My old school friend is a really nice sensitive girl and she requested me to send her an uplifting quote because her BF is going to breakup with her and she is feeling bad. I would just write one from scratch but I have a smartass tone and I don't want it to be like that.

*edit* BTW, I forgot to actually state I would like some help on this from everyone. So you know a good place to check on the interwebs I would grateful.

... Here's what I wrote:

"My girlfriend just broke up with me too, well we only had one date, and she actually wasn't my girlfriend, she was the UPS lady who delivered a package, but still, I think she was the one, and out of the blue all she did was say goodbye and drive away leaving me standing at the door all alone with a box in my hand. sigh"


----------



## Propaganda (Oct 26, 2010)

_A girl can wait for the right man to come along but in the meantime that still doesn't mean she can't have a wonderful time with all the wrong ones. _
*Cher*

_I was never one to patiently pick up broken fragments and glue them together again and tell myself that the mended whole was as good as new. What is broken is broken - and I'd rather remember it as it was at its best than mend it and see the broken places as long as I lived. _
*Margaret Mitchell*


_Do the things you've always wanted to
Without me there to hold you back; don't think, just do._
_More than anything I want to see you, girl
Take a glorious bite out of the whole world._
*You Could Be Happy, Snow Patrol*

_You don't have a man, you need spaghetti. _
*Oprah Winfrey*


_Although the world is full of suffering, it is full also of the overcoming of it._
*Helen Keller*


*Here are a few too look at, decent, almost there.... my source is [here]
*


*
*


*
*


----------



## Propaganda (Oct 26, 2010)

When one door closes, another opens; 
but we often look so long and so regretfully 
upon the closed door that we do not see 
the one which has opened for us.








- Alexander Graham Bell








Tis better to have loved and lost than never to have loved at all.

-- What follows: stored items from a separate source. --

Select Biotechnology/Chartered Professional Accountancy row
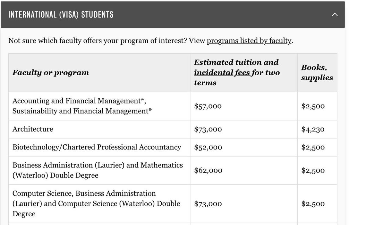 pos(97,147)
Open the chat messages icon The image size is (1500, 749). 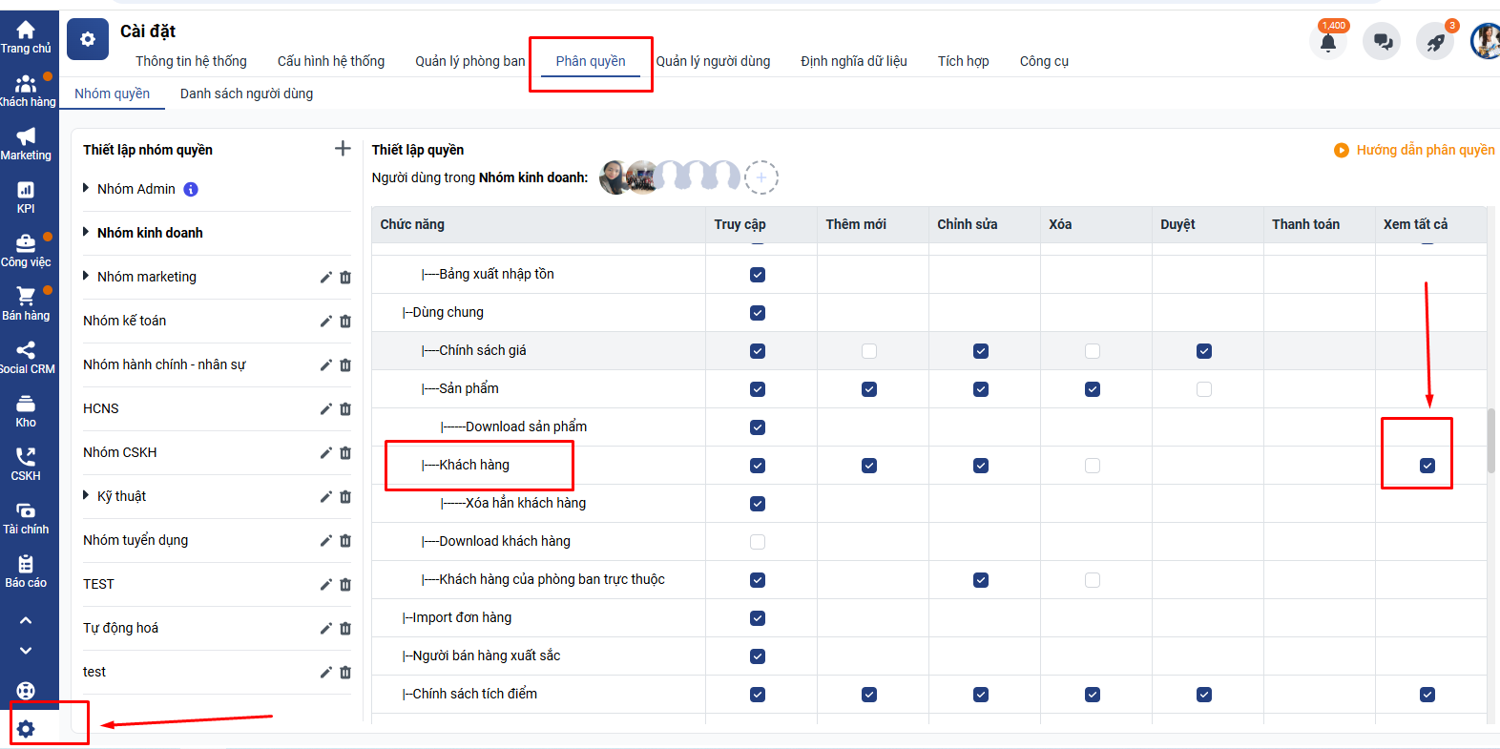click(x=1382, y=42)
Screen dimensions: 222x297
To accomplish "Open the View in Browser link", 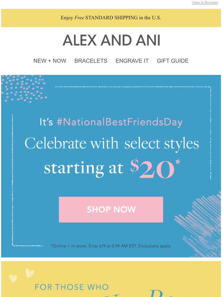I will pos(205,2).
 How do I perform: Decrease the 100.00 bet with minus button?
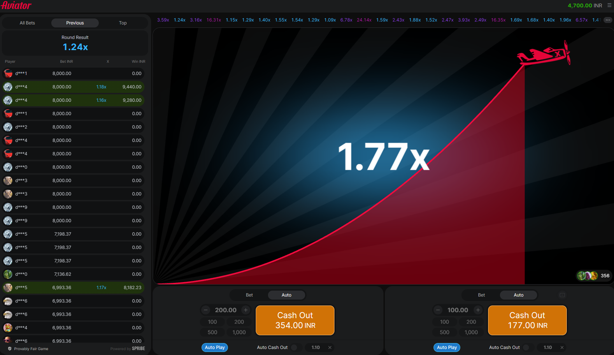(x=438, y=310)
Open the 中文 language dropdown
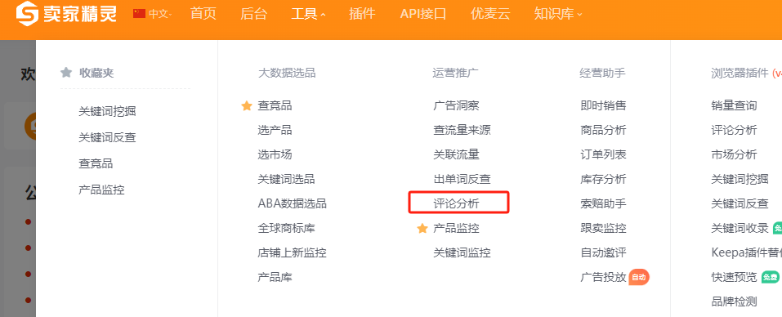 [161, 14]
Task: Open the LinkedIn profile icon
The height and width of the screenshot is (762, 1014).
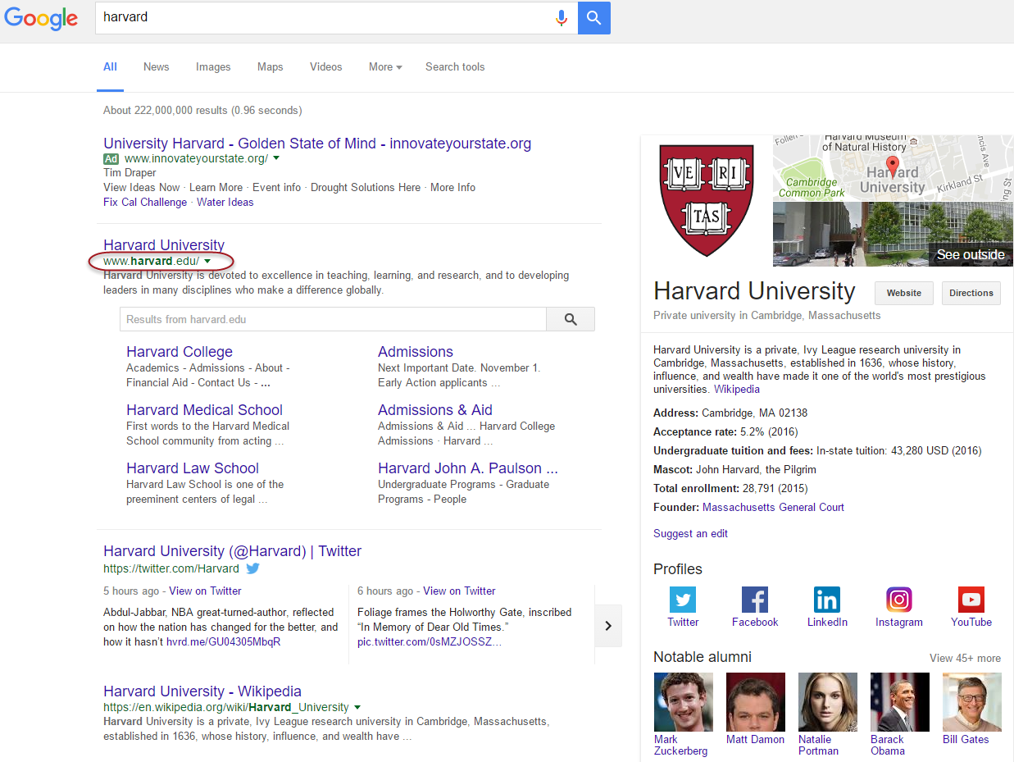Action: (826, 600)
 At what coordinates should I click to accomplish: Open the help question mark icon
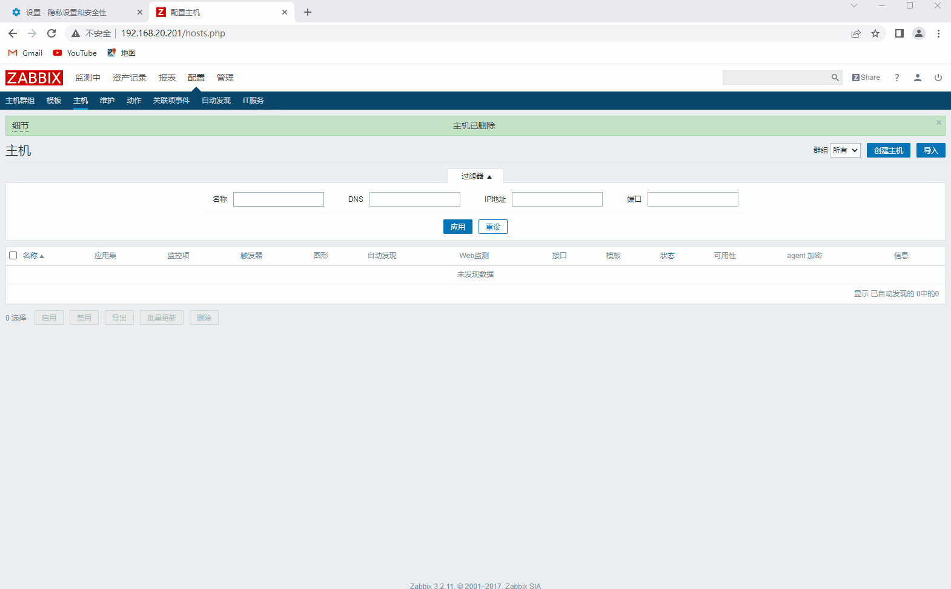[x=896, y=78]
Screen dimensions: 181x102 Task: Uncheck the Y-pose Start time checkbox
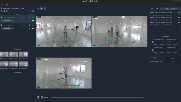[x=153, y=50]
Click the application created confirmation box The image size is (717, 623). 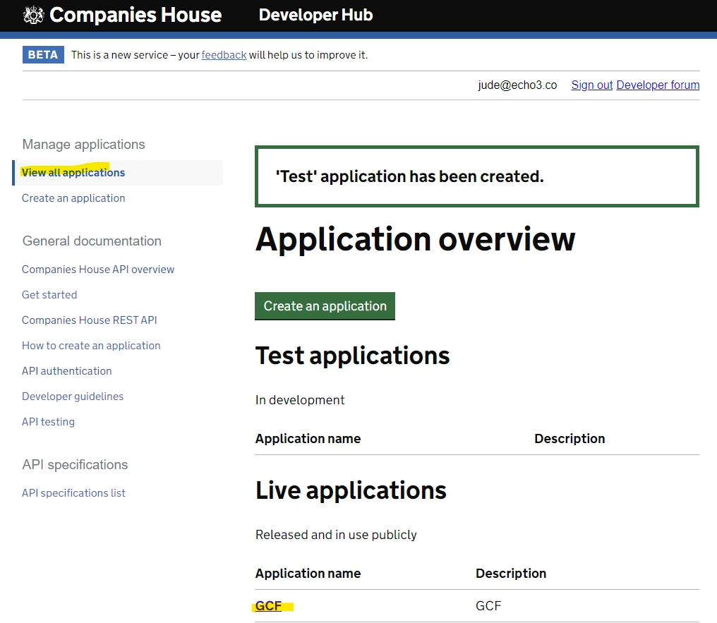[x=477, y=176]

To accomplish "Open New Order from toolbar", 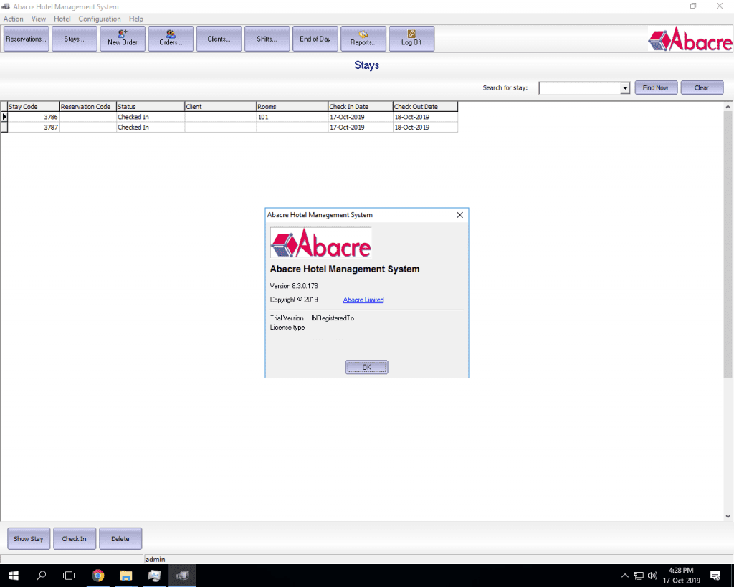I will 123,39.
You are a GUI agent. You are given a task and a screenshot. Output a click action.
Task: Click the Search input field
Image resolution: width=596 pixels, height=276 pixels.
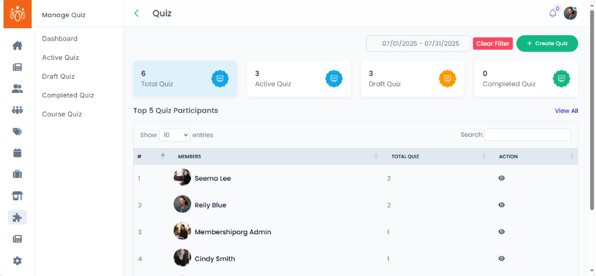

- Alfred Lord Tennyson (yeah, I know)








Relationships are like glass. Sometimes it's better to leave them broken than try to hurt yourself putting it back together.








- Author Unknown








I cried today...
Not because I missed you or even wanted you
But because I finally realized 
I'm going to be alright without you








- Author Unknown

[source]


----------



## Propaganda (Oct 26, 2010)

"No man is worth your tears and the one that is won't make you cry." Anon


"Watching you walk out of my life does not make me bitter or cynical about love, but rather makes me realise that if I wanted so much to be with the wrong person, how beautiful it will be when the right one comes along." - Anon

[source]

"One day you're going to wake up and realise how much you love me and when that day comes I am going to be snuggled up beside the one who knew." - Anon

Them -"I'm sorry, Its not you, its me", You - "damn right its you buddy!" - unknown

"My knight in shinning armour turned out to be a loser in aluminium foil" - Anon

​
​
​

​
​


----------